Alan Sepinwall of The Star-Ledger called it "one of the busiest and yet most emotional hours of Galactica ever." Robin Brownfield of SyFy Portal praised the episode overall, but found the trip to Earth to be anticlimactic: "I know the sudden change of venue was necessary to move the story along, but it seemed a bit too rushed.". The Chicago Tribune's Maureen Ryan found that the episode "brilliantly reinforced the main themes of the series" and "the final scene, with its masterful tracking shot of all the characters reacting to the devastation around them, was one of the best moments in the entire series."

In March 2009, the episode was nominated for a 2009 Hugo Award in the Best Dramatic Presentation, Short Form category.

===Ratings===
The mid-season finale of Battlestar Galactica was watched by 1.8 million total viewers for a 1.4 household rating; the largest audience for an episode of the show since the Season 4 premiere. Of that total, 1.2 million viewers were in the coveted 18-to-49-year-old demographic.

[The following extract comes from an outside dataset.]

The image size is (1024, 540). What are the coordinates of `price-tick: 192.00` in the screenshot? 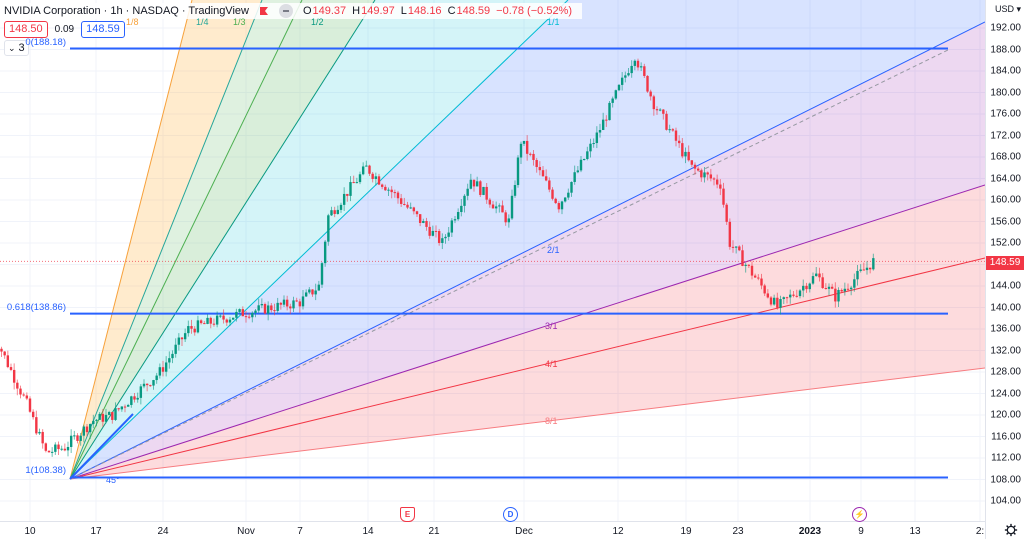 It's located at (1006, 28).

These ratings do not include viewers who watch the show on DVRs. One source estimated that fewer than 500,000 additional viewers watch Battlestar Galactica on DVR. The Nielsen ratings estimate for DVR watching (calculated over the seven days following an episode's initial airing) do not count shows watched on delay by fewer than 500,000 viewers, and Battlestar Galactica does not usually appear in the Nielsen DVR ratings.